2.1.9 The poetic work of Rafael María de Mendive (1821 – 1886)


Rafael María de Mendive, better known for having been José Martí’s mentor than for his contributions to Cuban poetry, was part of the genre’s leap from early Romanticism, marked by energetic rhetoric and bombastic, externalist language—despite its attempt to capture sentimental depths—to a simpler, more intimate expression.

Mendive mastered a varied range of verse and verse structures; the musicality of his creations has been studied in depth by critics and constitutes one of his greatest achievements.

Although his poetry does not embrace all the presuppositions of the nativist movement, it does turn to nature with a naive and astonished gaze, as an object of aesthetic enjoyment and also a refuge from human life and death. At the same time, his sensitivity also delves into peasant life from a social perspective, describing its miseries and boldly touching on the underlying political causes. In this sense, his vision recalls the cliché “the beauties of the physical world / the horrors of the moral world” with which Heredia referred to Cuba.

- **Provided records**:
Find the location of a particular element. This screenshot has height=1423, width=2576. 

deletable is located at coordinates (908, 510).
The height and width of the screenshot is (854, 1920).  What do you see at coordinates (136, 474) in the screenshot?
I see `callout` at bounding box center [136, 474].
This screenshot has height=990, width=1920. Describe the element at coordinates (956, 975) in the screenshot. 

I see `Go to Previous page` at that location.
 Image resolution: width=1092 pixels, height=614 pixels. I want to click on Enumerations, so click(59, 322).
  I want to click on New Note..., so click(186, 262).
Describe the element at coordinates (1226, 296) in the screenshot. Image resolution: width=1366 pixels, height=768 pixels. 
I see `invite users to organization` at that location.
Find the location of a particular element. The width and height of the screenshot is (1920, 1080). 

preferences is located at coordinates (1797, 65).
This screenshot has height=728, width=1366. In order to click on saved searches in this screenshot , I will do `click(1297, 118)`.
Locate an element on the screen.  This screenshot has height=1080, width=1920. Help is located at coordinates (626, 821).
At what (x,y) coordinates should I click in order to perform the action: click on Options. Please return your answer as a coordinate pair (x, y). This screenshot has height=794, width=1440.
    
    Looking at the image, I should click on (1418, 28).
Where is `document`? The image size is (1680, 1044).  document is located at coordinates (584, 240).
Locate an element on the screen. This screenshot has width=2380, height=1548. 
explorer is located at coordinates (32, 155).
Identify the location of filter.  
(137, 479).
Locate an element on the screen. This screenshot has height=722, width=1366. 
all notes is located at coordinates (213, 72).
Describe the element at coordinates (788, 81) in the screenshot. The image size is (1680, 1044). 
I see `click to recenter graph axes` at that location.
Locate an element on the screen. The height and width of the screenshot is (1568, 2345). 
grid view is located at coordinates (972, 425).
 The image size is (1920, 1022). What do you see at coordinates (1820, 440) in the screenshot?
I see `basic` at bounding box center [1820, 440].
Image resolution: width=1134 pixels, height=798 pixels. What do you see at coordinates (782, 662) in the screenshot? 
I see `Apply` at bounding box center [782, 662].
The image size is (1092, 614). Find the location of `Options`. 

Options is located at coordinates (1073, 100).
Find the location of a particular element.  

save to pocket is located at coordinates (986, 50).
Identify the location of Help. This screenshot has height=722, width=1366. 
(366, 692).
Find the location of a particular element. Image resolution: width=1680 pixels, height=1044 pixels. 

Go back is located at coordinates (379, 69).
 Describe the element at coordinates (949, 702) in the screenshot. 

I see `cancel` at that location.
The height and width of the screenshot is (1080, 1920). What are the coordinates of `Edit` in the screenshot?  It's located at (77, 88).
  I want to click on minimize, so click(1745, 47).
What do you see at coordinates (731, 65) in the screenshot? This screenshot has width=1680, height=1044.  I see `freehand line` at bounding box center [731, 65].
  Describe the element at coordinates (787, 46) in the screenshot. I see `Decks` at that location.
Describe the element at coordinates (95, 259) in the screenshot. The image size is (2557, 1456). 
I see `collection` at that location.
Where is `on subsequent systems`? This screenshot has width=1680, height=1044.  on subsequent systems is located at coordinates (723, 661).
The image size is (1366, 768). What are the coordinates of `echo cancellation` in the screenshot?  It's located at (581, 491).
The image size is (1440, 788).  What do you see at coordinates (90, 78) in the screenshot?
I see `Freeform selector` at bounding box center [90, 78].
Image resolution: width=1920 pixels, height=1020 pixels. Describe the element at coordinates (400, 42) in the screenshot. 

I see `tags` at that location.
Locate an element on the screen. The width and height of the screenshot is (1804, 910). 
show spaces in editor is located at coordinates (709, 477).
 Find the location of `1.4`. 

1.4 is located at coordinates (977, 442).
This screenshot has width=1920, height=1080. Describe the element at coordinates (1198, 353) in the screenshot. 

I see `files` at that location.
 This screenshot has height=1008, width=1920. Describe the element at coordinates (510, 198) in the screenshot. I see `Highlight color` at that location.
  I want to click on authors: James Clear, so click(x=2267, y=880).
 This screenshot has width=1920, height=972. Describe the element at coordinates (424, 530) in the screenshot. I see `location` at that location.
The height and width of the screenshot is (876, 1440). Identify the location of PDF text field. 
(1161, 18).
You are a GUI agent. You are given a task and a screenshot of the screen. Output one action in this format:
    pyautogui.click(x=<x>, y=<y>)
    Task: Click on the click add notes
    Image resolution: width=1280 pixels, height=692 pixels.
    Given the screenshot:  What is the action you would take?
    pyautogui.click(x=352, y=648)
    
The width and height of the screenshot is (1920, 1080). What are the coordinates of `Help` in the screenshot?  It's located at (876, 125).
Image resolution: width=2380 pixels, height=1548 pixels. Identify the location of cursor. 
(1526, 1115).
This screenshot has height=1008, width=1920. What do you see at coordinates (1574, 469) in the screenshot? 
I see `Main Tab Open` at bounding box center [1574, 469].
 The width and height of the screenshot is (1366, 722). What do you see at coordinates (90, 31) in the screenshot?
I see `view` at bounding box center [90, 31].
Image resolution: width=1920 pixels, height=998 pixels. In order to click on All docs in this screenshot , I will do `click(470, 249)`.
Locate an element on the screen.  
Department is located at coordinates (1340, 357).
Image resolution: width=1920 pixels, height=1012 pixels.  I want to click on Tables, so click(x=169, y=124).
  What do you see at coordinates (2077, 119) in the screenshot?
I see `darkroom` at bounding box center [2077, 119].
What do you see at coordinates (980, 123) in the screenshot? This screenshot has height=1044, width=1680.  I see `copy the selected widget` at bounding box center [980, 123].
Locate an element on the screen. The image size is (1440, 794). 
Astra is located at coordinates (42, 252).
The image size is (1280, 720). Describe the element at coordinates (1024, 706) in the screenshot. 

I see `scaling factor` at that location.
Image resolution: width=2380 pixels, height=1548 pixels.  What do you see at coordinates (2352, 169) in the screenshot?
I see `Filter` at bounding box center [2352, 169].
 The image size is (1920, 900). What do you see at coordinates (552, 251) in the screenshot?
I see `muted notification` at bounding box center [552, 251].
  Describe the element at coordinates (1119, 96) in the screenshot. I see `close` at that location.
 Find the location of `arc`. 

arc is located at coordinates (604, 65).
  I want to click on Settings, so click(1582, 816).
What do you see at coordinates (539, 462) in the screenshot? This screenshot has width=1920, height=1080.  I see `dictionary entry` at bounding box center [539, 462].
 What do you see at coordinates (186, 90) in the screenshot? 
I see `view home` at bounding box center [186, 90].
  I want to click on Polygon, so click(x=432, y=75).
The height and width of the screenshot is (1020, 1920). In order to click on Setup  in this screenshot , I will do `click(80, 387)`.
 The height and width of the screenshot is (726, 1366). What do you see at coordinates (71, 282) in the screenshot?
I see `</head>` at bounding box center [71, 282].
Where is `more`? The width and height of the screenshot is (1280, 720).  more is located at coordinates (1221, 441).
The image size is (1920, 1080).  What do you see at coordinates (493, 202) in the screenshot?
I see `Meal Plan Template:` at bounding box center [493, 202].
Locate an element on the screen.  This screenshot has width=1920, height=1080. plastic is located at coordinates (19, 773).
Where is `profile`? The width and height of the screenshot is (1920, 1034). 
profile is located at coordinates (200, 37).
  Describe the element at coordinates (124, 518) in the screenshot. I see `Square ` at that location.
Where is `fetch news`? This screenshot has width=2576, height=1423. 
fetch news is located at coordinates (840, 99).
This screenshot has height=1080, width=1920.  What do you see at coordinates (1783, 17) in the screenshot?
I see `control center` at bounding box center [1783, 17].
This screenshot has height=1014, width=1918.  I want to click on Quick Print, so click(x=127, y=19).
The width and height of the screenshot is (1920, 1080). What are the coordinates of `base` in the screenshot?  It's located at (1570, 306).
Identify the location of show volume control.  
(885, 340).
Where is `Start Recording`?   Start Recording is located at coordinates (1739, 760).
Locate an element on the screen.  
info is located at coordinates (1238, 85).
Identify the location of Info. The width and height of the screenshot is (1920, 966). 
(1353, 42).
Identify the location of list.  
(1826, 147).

- **Exercise brief**:
Name every person mentioned by name in the passage on Mendive's poetry.

- **Completed exercise**:
Rafael María de Mendive, José Martí, Heredia